WRITTEN REQUEST 1 » In the patent background passage, what does each field of a record describe?
WRITTEN REQUEST 2 » Resume the patent background passage from where it stops.

SELECTED PASSAGE »
BACKGROUND OF THE INVENTION

[0002] In today's information age, data is the lifeblood of any company, large or small, federal or commercial. Data is gathered from a variety of different sources in a number of different formats or conventions. Examples of a data sources may be: customer mailing lists, call-center records, sales databases, etc.


[0003] Each record may contain different pieces of information (possibly in different formats) about the same type of entities (customers in this case). A record may contain information about a real-world entity. Each record may be divided into fields, where each field describes an attribute of the entity. Data from these sources may either be stored separately or integrated together to form a single repository (i.e., a data warehouse, a data mart, etc.). Storing this data and/or integrating it into a single source, such as a data warehouse, increases opportunities to use the burgeoning number of data-dependent tools and applications in such areas as data mining, decision support systems, enterprise resource planning (ERP), customer relationship management (CRM), etc.

SOURCE MATERIAL »
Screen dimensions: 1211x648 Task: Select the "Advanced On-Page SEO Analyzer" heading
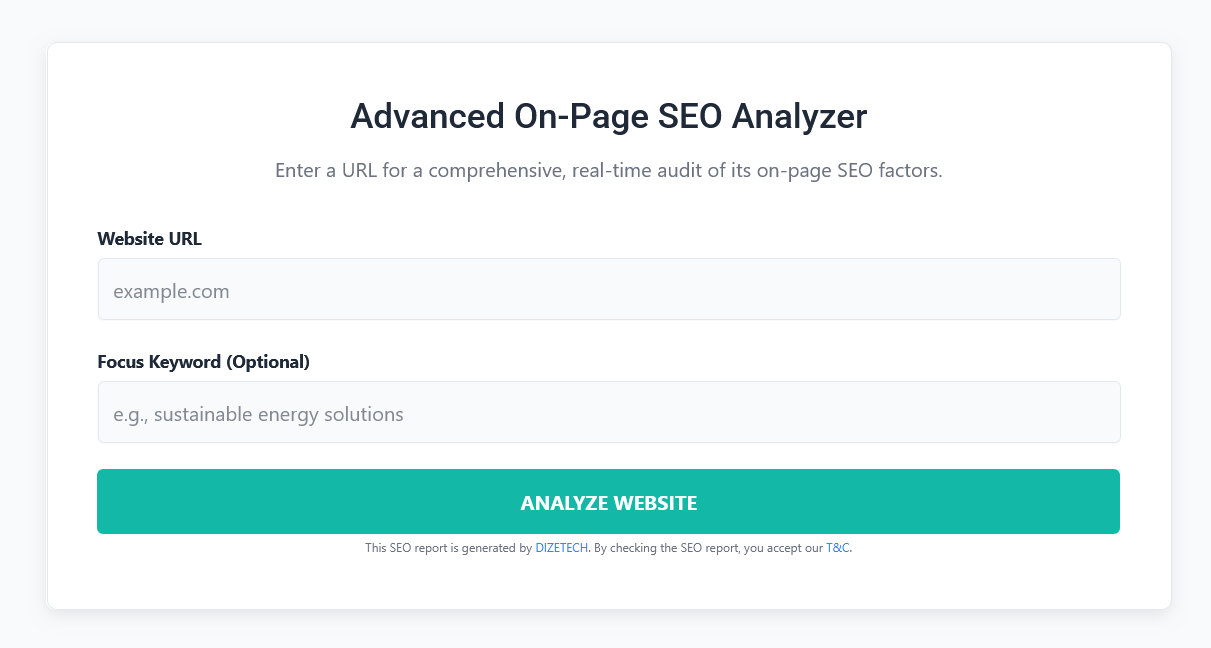[x=608, y=117]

WRITTEN ANSWER 1 » Each field describes an attribute of the entity.

WRITTEN ANSWER 2 »
[0004] The old adage “garbage in, garbage out” is directly applicable to this situation. The quality of the analysis performed by these tools suffers dramatically if the data analyzed contains redundancies, incorrect values, or inconsistent values. This “dirty” data may be the result of a number of different factors including, but certainly not limited to, the following: spelling errors (phonetic and typographical), missing data, formatting problems (wrong field), inconsistent field values (both sensible and non-sensible), out of range values, synonyms, or abbreviations. Because of these errors, multiple database records may inadvertently be created in a single data source relating to the same object or records may be created which don't seem to relate to any object.


[0005] A “data cleansing” application may solve the problem of finding these duplicate record sets, or sets of records describing the same real-world entity. Over the course of execution, the cleansing application may maintain information about groups of records that may be potential duplicates. Records may be grouped together for further processing by a data cleansing application because these records share an “interestingly similarity characteristic.” The interestingly similarity characteristic may describe why the cleansing application thinks the records in the set potentially refer to the same real-world entity. Examples of interestingly similarity characteristics may be records having the same value for 1 or more fields, records coming from a particular source, records coming from a particular source having the same value for 1 or more fields, etc.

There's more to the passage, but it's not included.